Data supplied
=-=-=-=-=
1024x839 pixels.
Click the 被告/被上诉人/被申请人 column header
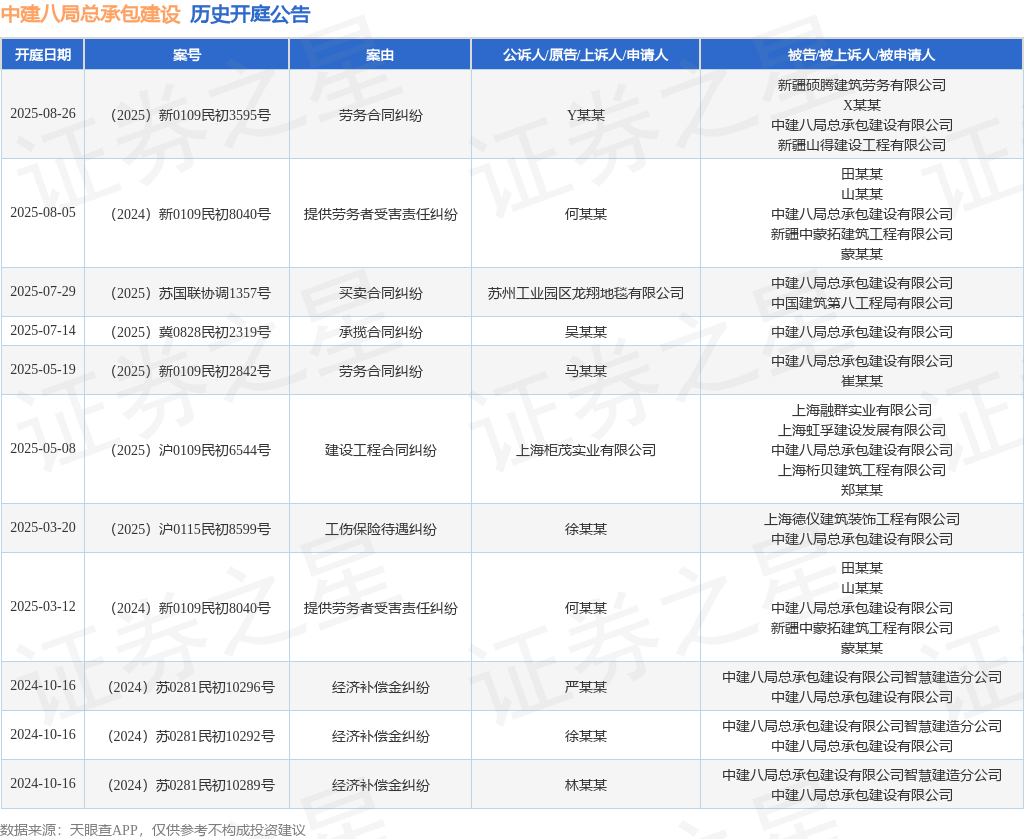pyautogui.click(x=861, y=55)

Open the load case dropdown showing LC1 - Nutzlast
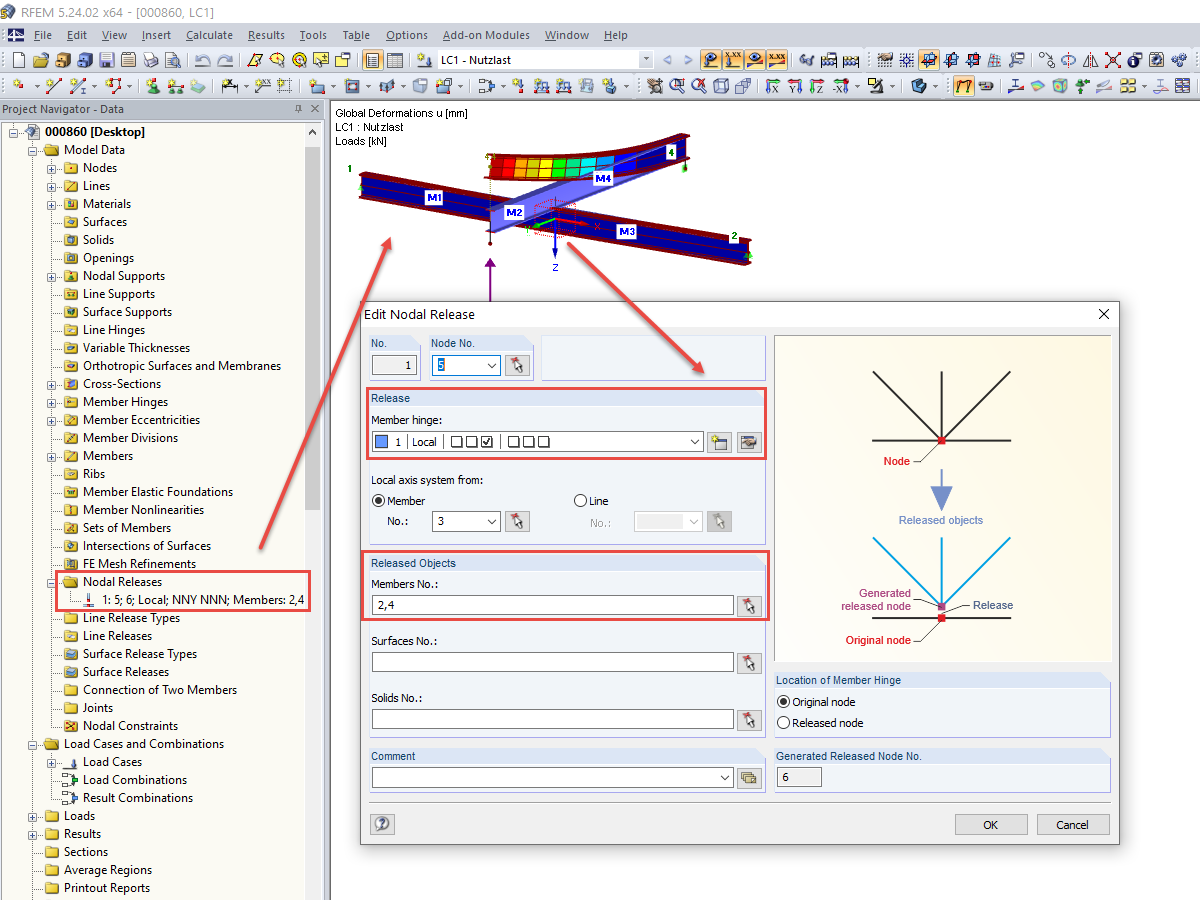[645, 60]
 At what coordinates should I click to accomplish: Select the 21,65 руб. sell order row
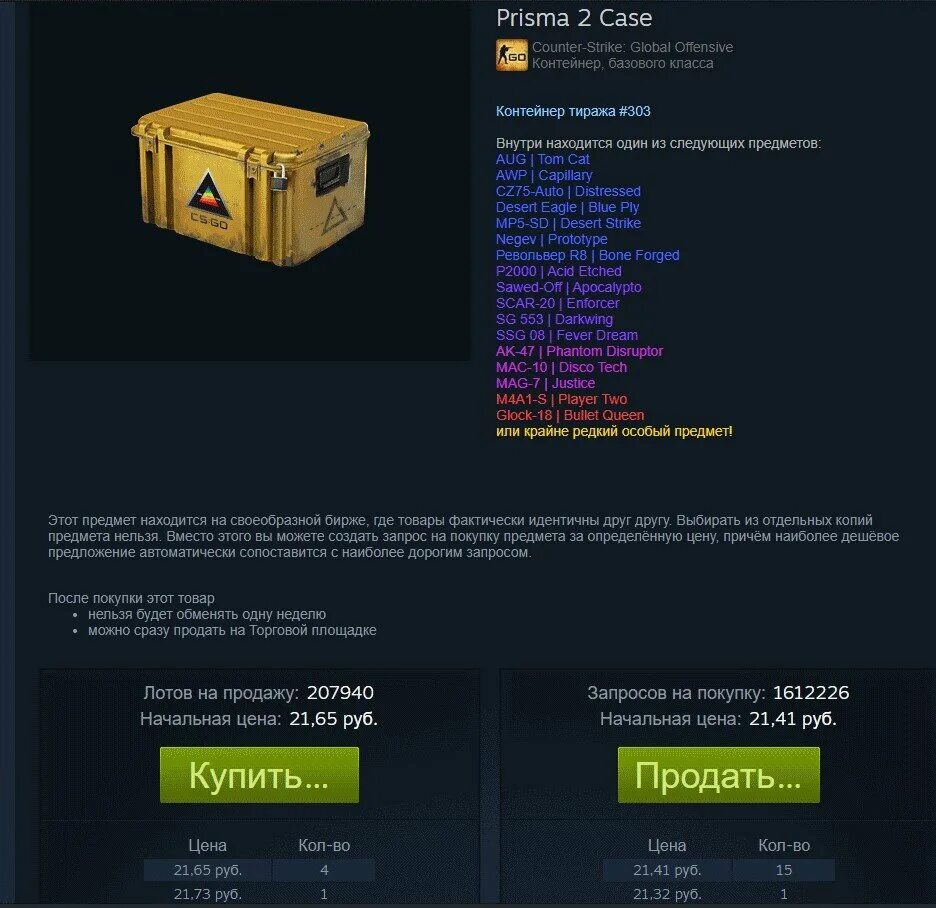click(x=259, y=870)
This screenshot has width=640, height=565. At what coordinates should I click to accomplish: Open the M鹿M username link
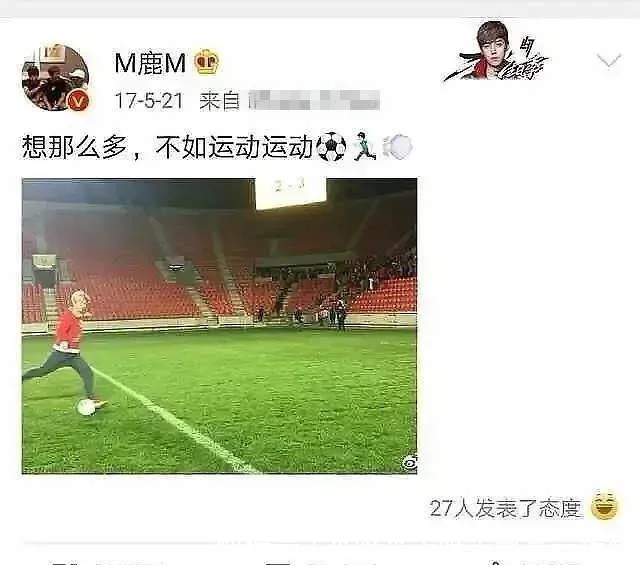150,63
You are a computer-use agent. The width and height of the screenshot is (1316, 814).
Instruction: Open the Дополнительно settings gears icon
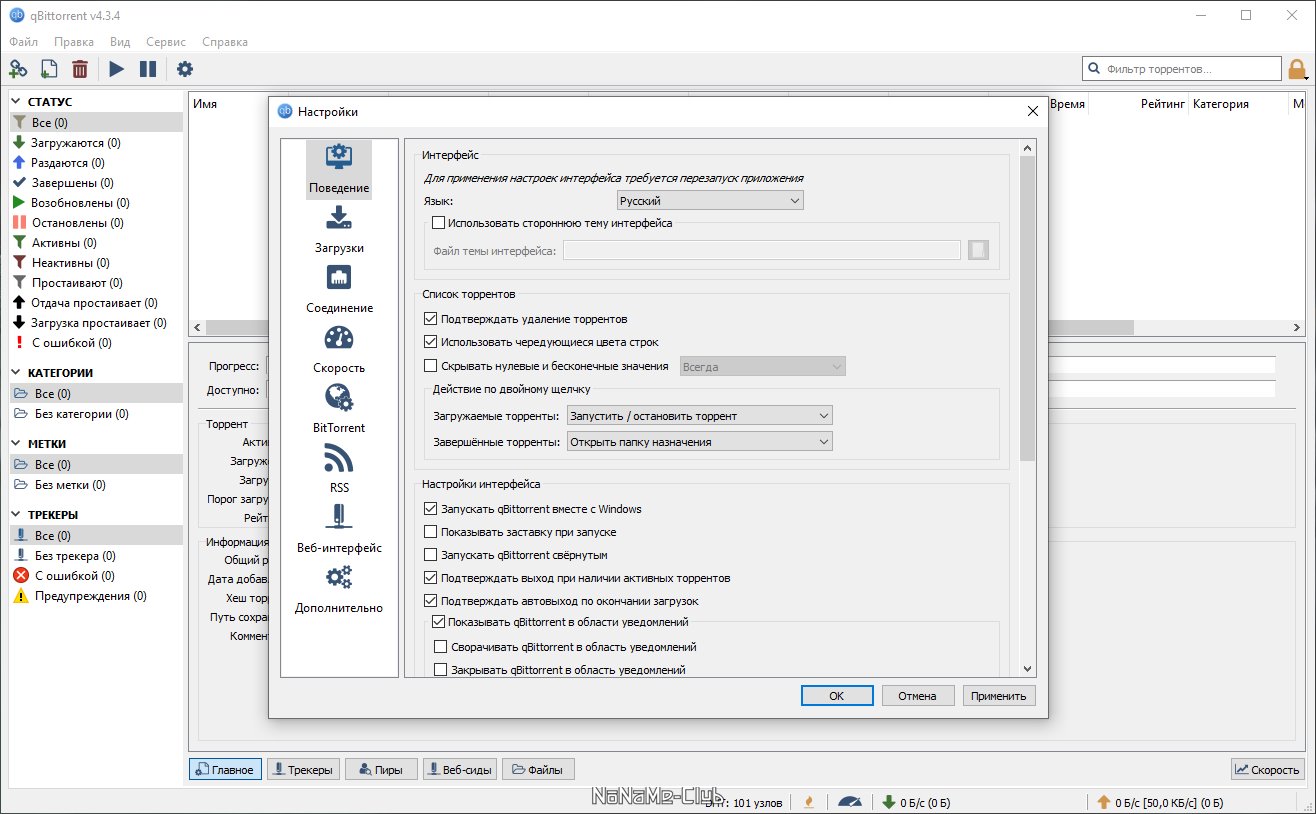(x=339, y=578)
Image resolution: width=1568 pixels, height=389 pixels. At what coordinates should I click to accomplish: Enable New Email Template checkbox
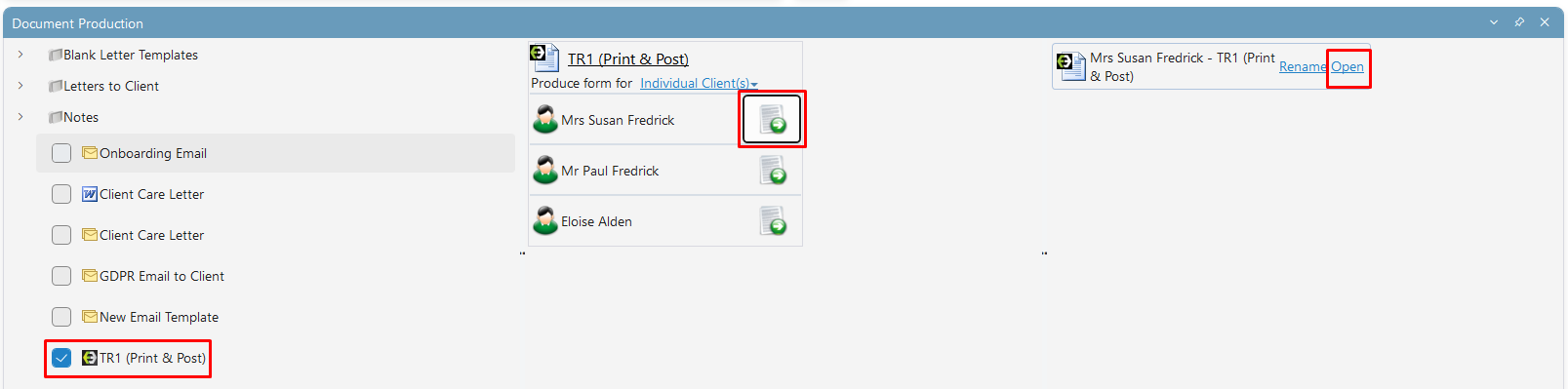[x=61, y=317]
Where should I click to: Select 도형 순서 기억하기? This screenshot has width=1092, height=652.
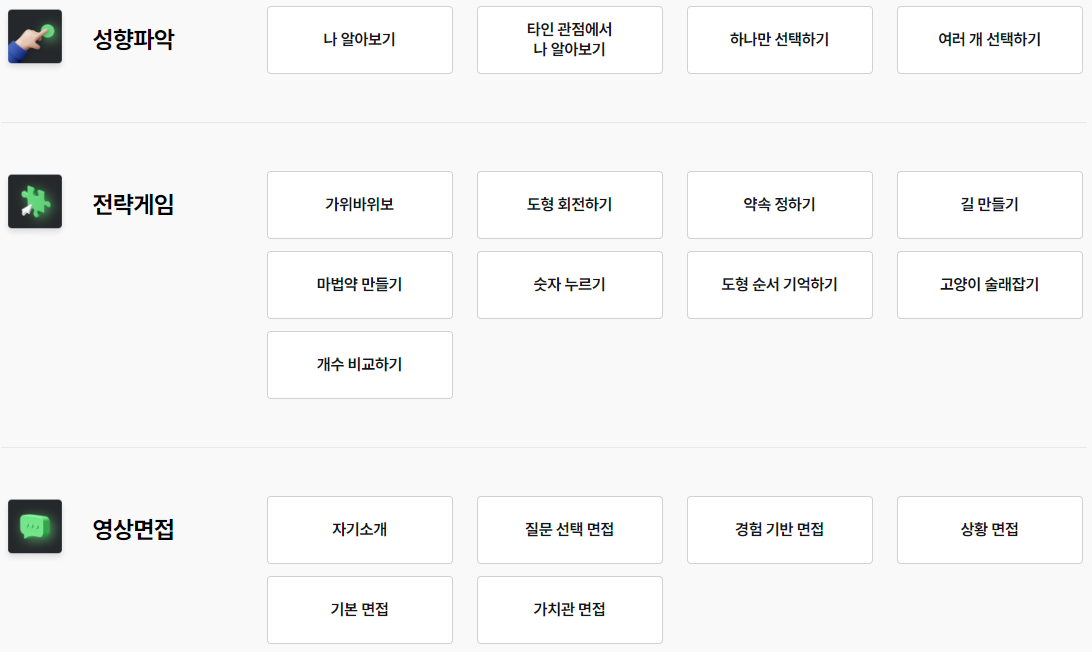point(779,285)
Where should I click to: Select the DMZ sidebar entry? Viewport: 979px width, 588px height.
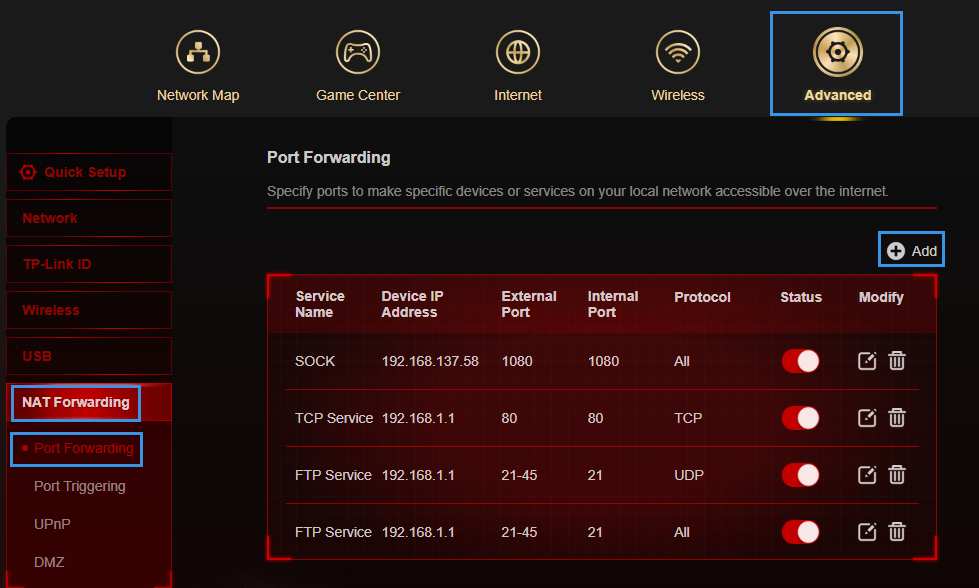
=-=-=-=-=
Challenge
Rewrite all the lines above with "screenshot" swapped for "capture" everywhere it occurs, leaving every other word unchanged. Omit the pictures from your answer.

Answer to the problem
1024x839 pixels.
Click the 被告/被上诉人/被申请人 column header
pyautogui.click(x=861, y=55)

Open the load case dropdown showing LC1 - Nutzlast
[645, 60]
 At what coordinates should I click to accomplish: Select the 21,65 руб. sell order row
click(x=259, y=870)
This capture has width=640, height=565. At what coordinates should I click to accomplish: Open the M鹿M username link
150,63
You are a computer-use agent. The width and height of the capture is (1316, 814).
Instruction: Open the Дополнительно settings gears icon
(x=339, y=578)
Image resolution: width=1568 pixels, height=389 pixels. At what coordinates should I click to accomplish: Enable New Email Template checkbox
[x=61, y=317]
Where should I click to: Select 도형 순서 기억하기? This capture has width=1092, height=652.
point(779,285)
Where should I click to: Select the DMZ sidebar entry? Viewport: 979px width, 588px height.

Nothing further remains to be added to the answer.